Une grande partie de nos cours d’histoire est consacrée à la question suivante : Qu’est-ce qui a causé ceci et qui a causé cela ?  Notre science demande aux élèves qu’ils/elles établissent des « liens de causalité » entre des événements survenus au fil du temps, ou qu’ils/elles « indiquent les faits qui expliquent les phénomènes ou qui découlent d’un phénomène ».  Récemment, j’ai travaillé sur la section de notre site consacrée à la Seconde Guerre mondiale, en développant des ressources décrivant la situation en Europe avant le début de la Seconde Guerre mondiale (Doc. Collection 1), puis, plus spécifiquement, un ensemble de ressources visant à aider les élèves à choisir puis à étudier une cause parmi une liste de causes de la guerre (Doc. Collection 2).  La stratégie que je propose (dans un organisateur collaboratif distinct) demande ensuite aux élèves de remonter dans le temps et de découvrir comment la causalité de cet événement a été présenté dans les journaux locaux de l’époque, et si les gens étaient conscients ou non de sa gravité et de son importance éventuelle, ou même si les gens s’en souciaient. Cette stratégie, cette orientation du questionnement, s’est formulée plus par ce que j’ai découvert que par ce que j’avais prévu.  J’ai rassemblé de nombreux articles de journaux locaux québécois en utilisant le site BANQ, en trouvant principalement des références en anglais dans des journaux comme le Sherbrooke Record.  Mais en examinant la façon dont les articles étaient présentés et les autres articles disponibles dans ces mêmes journaux du milieu à la fin des années 1930, j’ai réalisé qu’il se passait beaucoup d’autres choses dans la vie de ces personnes.  J’ai vu comment des événements clés étaient souvent enfouis dans des histoires d’autres événements que nous n’étudions pas vraiment ou qui, dans certains cas, ont été presque oubliés.
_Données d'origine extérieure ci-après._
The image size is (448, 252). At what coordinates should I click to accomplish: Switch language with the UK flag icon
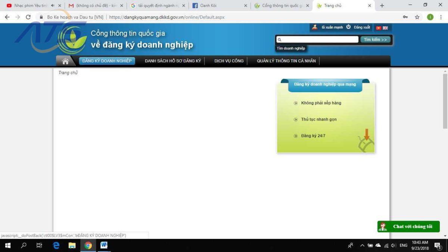[x=385, y=28]
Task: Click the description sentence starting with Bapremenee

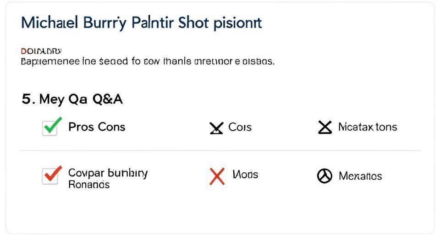Action: (148, 61)
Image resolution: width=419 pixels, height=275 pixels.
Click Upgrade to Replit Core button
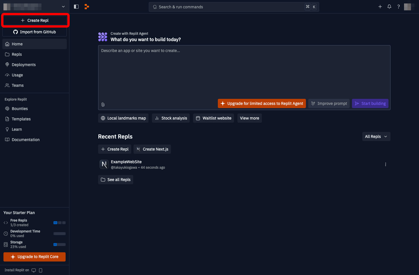[x=35, y=257]
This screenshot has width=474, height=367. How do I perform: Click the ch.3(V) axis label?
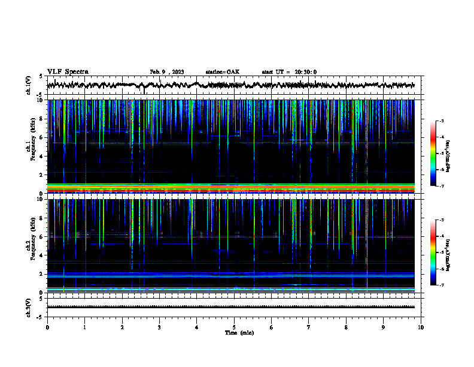coord(29,308)
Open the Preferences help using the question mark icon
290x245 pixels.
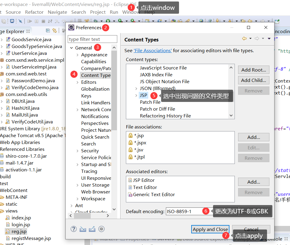73,229
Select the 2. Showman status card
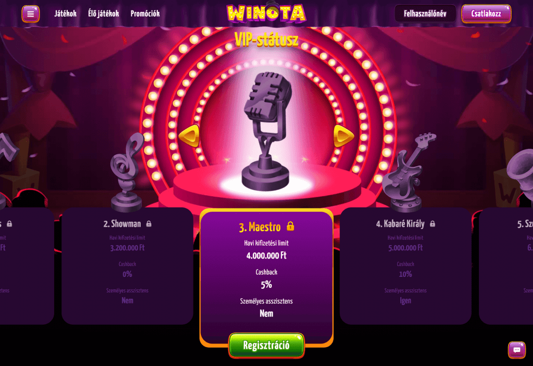Viewport: 533px width, 366px height. (128, 266)
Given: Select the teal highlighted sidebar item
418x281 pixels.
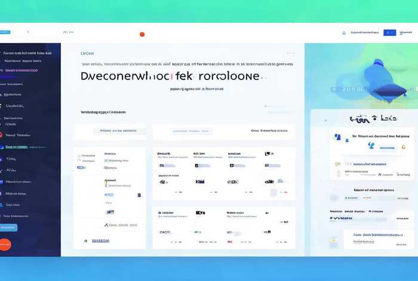Looking at the screenshot, I should (x=16, y=146).

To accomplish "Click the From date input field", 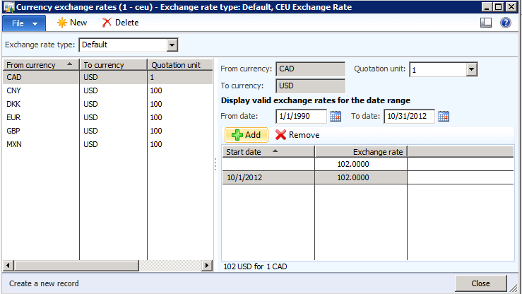I will [301, 117].
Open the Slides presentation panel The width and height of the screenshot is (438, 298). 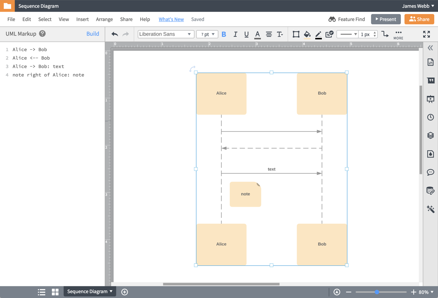(x=431, y=98)
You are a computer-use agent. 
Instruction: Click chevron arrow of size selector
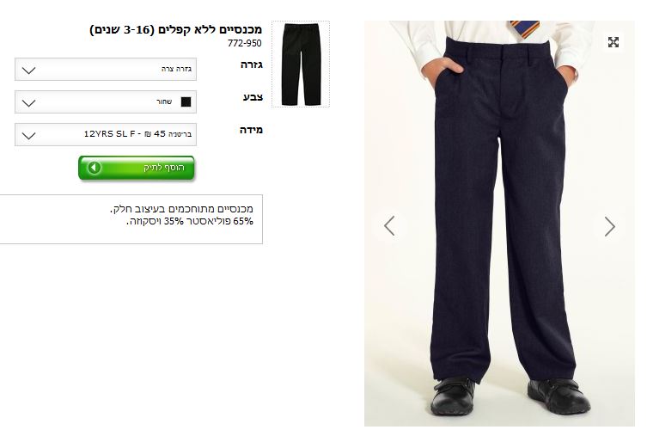pos(28,135)
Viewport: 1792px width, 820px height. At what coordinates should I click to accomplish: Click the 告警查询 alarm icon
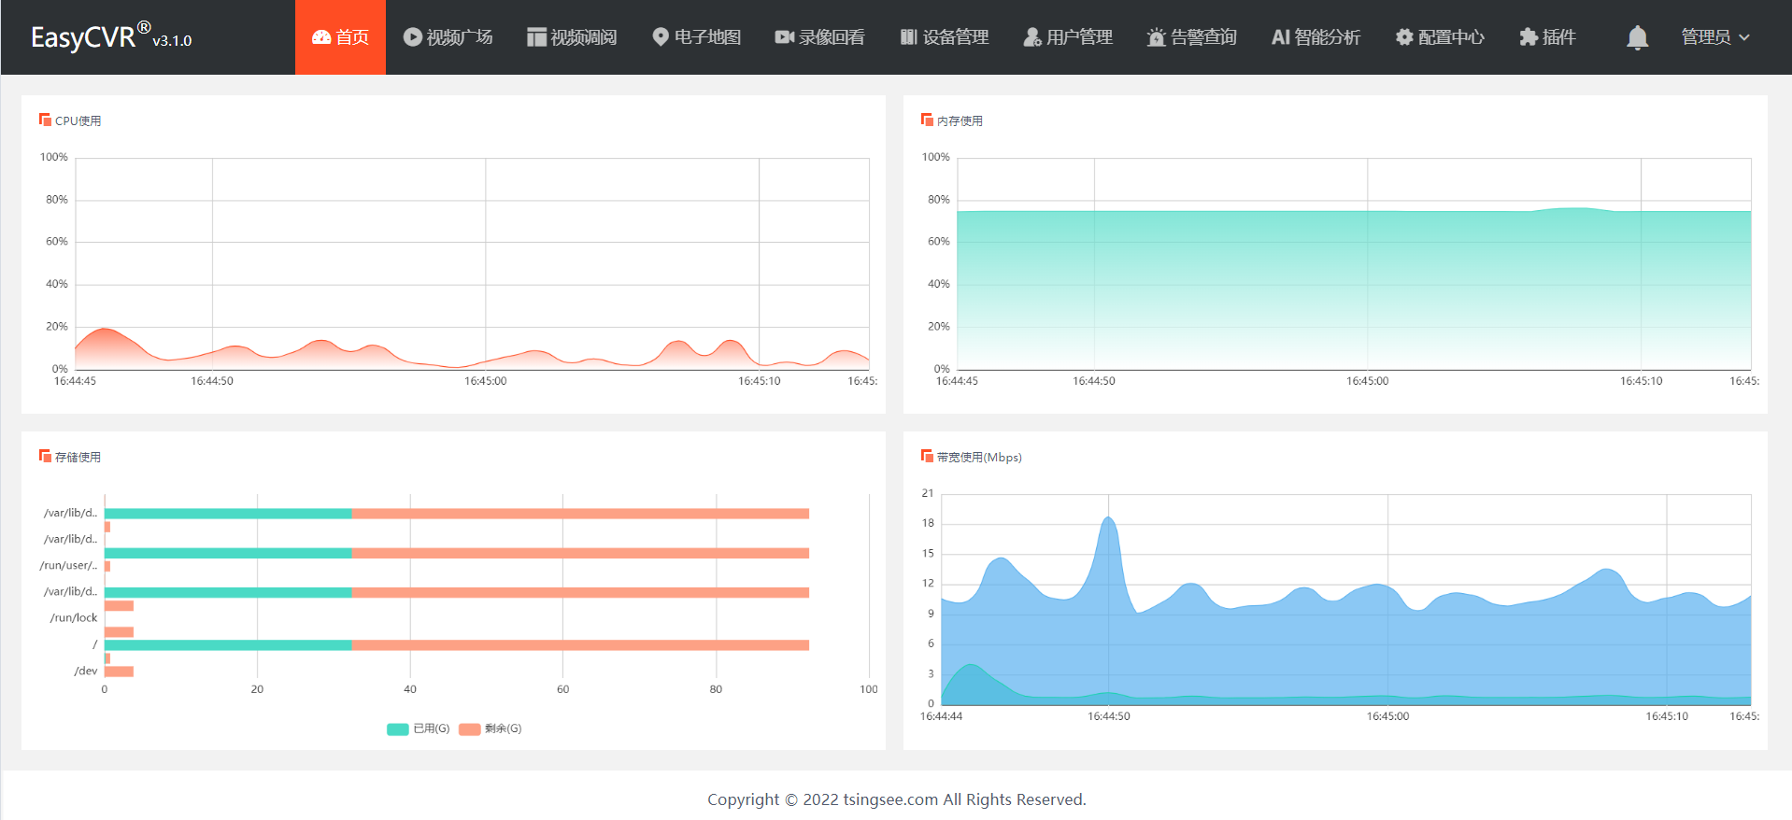(1157, 37)
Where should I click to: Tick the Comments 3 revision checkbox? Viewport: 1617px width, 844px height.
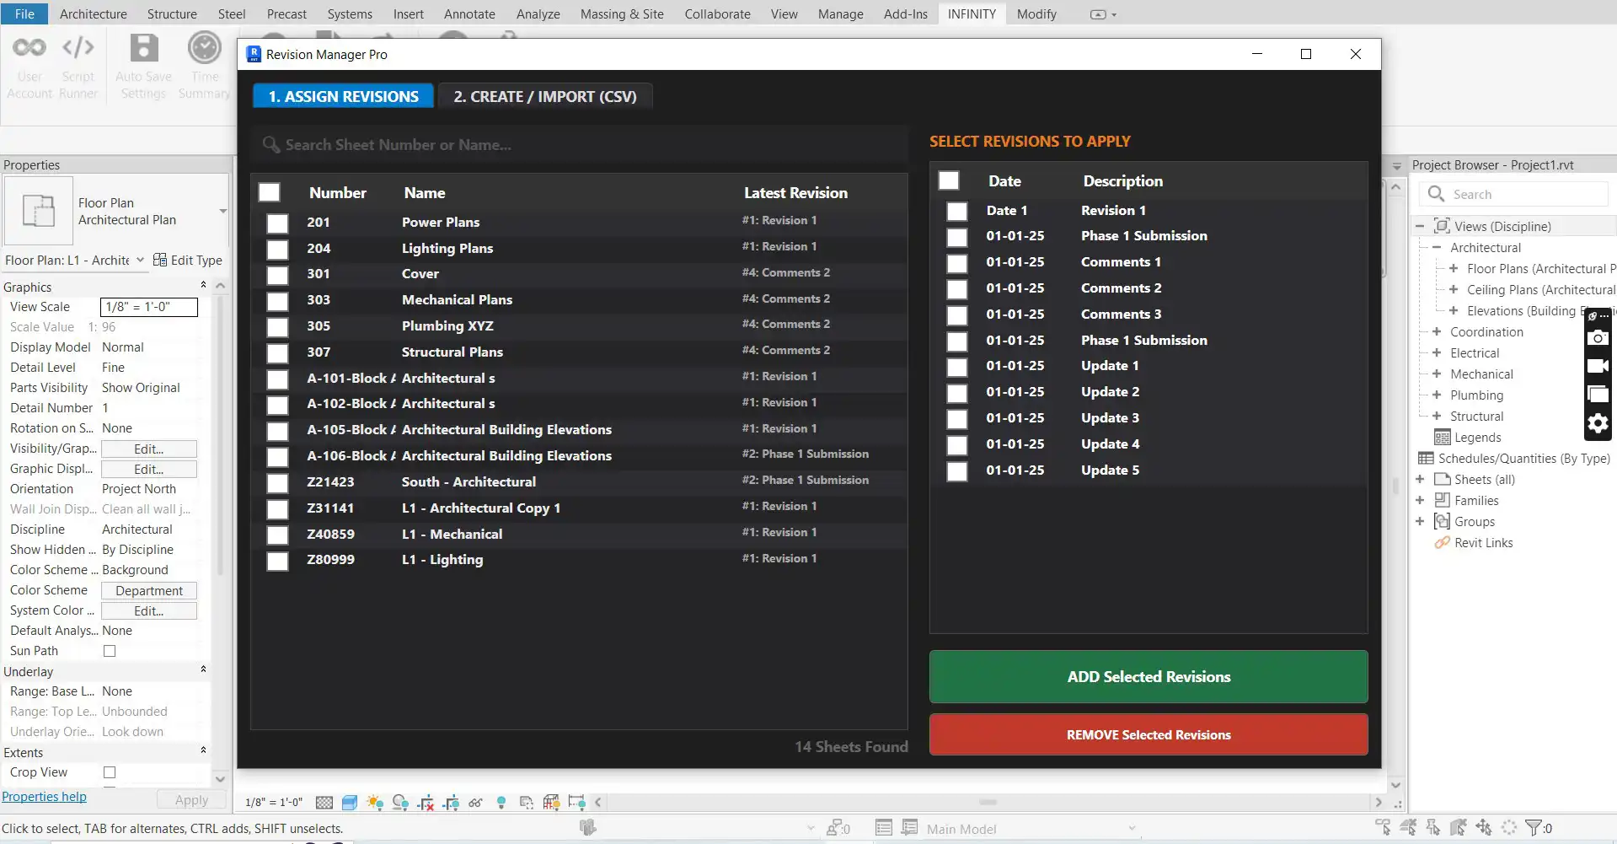[x=956, y=315]
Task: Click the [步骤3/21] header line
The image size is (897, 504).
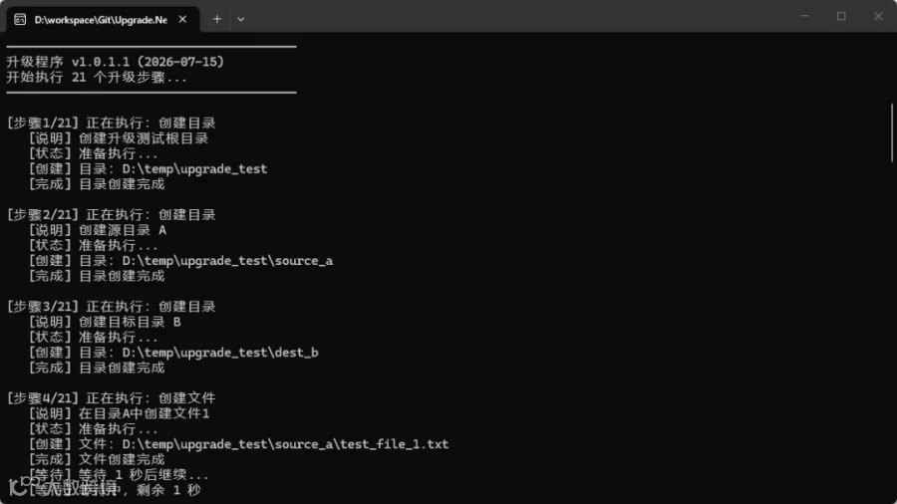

Dans ce cas, les recherches des élèves n’allaient pas révéler le mystère d’une personne ou d’un événement controversé.  Elles allaient plutôt révéler quelque chose de tout aussi fascinant : les préoccupations perdues d’un groupe local particulier, alors que ce groupe vivait des moments extrêmement importants de notre propre histoire, qui étaient peut-être des moments moins importants pour eux que nous ne l’avions jamais imaginé.

Des histoires locales, des mystères locaux et des causes perdues
Dans un article précédent (Learning in Place : Working towards a local history learning toolkit), quelques collègues et moi-même avons décrit notre processus et nos intentions lors de la création d’une sorte de boîte à outils pour l’histoire locale.  Grâce à un examen empathique des personnes et des lieux (c’est-à-dire des questions et des recherches, mais aussi des visites, des entretiens, etc.), les élèves peuvent mieux comprendre leur communauté et se comprendre eux-mêmes). De plus, en situant soigneusement ces petites et grandes aventures, les élèves peuvent également réfléchir aux grands récits nationaux et au contenu de nos cours d’histoire provinciale, tout cela à travers ces lentilles et perspectives locales.

Quelques exemples supplémentaires, cette fois-ci tirés de la sous-section des Cyber Mystères du site plus vaste : Tshuanahusset a-t-il eu un procès équitable ? ; La guerre de Chicoltin ; Tshuanahusset est-il coupable ? Herbert Norman était-il un espion ? Le vrai Vindland ?

Découvrir les mystères de la vie des gens et de leurs croyances, et peut-être plus particulièrement la façon dont les gens se sont rebellés et ont rejeté l’autorité et le pouvoir, peut également être une stratégie que vous pouvez utiliser au niveau local.  Si vous avez la chance de vivre près d’une communauté pour laquelle l’un des mystères, ou les cyber mystères proprement dits, ont été écrits, pourquoi ne pas utiliser ces sujets et ces stratégies pour vous concentrer sur une période du programme que vous enseignez ?  Sinon, jetez un coup d’œil à leur approche générale, et surtout aux outils qu’ils proposent et qui pourraient vous aider (ou aider vos élèves) à créer leurs propres quêtes mystérieuses ou défis d’investigation.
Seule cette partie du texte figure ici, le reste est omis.